Guter Einwand, der in der Tat die ganze Studie entwertet.
(Wobei mir das Design der Frage auf S.16 eigentlich gar nicht klar wird. Anscheinend wurden ja da 2 verschiedene Fragen gestellt. Neben der von Ihnen zitierten außerdem noch "Hier sind einige Aussagen aufgeschrieben. Bei welchen davon würden Sie sagen, dass man sich damit den Mund verbrennen kann". Wie aus diesen Fragen dann das Antwort-Diagramm abgeleitet wird, erschließt sich mir nicht.)
Ebenfalls sehr fragwürdig ist m.E. auch die Medien-Inhaltsanalyse S.20f mit n=118 und n=113. Auf so einer schlanken Datenbasis kann man m.E. eine Analyse, die viel qualitative Würdigung des Analyse-Teams erfordert, nicht serös aufbauen. (v.a. wenn dann die "Verbots-Orientierung" der einzelnen Medien so fein skaliert wird wie FAZ 2,33 vs. Spiegel 2,29.

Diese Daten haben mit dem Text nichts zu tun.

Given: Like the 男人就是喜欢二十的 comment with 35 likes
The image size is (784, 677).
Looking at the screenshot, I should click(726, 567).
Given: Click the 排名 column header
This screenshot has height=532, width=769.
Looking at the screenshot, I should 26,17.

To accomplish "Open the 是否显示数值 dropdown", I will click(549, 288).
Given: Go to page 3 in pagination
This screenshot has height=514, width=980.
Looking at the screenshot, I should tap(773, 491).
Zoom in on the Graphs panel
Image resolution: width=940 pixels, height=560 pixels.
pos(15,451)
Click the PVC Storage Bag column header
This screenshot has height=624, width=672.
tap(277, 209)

Dennoch enthält die Studie auch viele interessante Erkenntnisse.
Überraschend ist z.B. folgendes: Es wurde gefragt, ob man im Zweifel eher für Gleichheit oder für Freiheit ist. Die Befragten wurden je nach Antwort einer Gruppe zugeordnet. Dann wurden konkrete Verbotswünsche abgefragt (Handytelefonieren im Auto, weiche Drogen, Sterbehilfe etc.etc.). Das überraschende Ergebnis (S.15): Es gibt praktisch keinen Unterschied zwischen den beiden Gruppen. D.h. sobald es konkret wird, sind die (abstrakt) Freiheitsliebenden ganz genauso schnell dabei, Verbote zu fordern. (Dies scheint mir übrigens auch ein Ergebnis aus den diversen Diskussionen im Kleinen Zimmer z.B. zum Thema Rauchverbot zu sein. Auch unter meinen (nichtrauchenden Freunden mit FDP-Mitgliedschaft gibt es verblüffend viele, die es absolut in Ordnung finden, die Gewerbefreiheit eines Wirtes zu beschneiden wenn es für ihr Wohlbefinden vorteilhaft scheint).

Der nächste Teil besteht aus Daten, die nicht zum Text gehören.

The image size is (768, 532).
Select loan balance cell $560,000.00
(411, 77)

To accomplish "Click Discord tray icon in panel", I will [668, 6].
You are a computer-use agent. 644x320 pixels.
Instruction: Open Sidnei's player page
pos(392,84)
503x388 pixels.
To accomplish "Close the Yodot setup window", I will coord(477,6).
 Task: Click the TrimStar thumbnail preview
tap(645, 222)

Zitat von Zettel im Beitrag #1Die Untersuchung, auf die Michael Miersch gestern in der "Achse des Guten" hingewiesen hat und auf die ich durch den Link von patzer hier im Forum aufmerksam geworden bin, ist inzwischen erschienen.

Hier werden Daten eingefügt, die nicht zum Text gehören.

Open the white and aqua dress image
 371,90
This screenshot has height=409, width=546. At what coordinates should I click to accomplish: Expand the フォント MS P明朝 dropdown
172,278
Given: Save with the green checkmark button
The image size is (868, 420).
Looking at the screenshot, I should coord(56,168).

Zitat von Michael MierschNeben der Frage nach dem Verbotswunsch wollten die Forscher mit Hilfe des Allensbach-Instituts herausfinden, ob die Bürger es für riskant halten, radikale Ansichten in der Öffentlichkeit zu äußern. Wer dies glaubt, konnte die Antwort auswählen: „Da kann man sich den Mund verbrennen.“ ...Einige Befragte befürworteten zwar, dass Extrem-Sprüche erlaubt sein sollten, glaubten jedoch, dass dies von ihrer Umwelt nicht toleriert wird. „Die gefühlte Intoleranz“, sagt Ackermann, „übersteigt bei Weitem die tatsächliche Intoleranz.“
Frau Ackermann unterschätzt, wozu Minderheiten in der Lage sind, wenn sie etwa nicht tolerieren wollen. Schon eine Gruppe von 100 Aktivisten kann einem das Leben zur Hölle machen, manchmal reicht sogar eine Einzelperson aus. Der Phantasie sind da keine Grenzen gesetzt.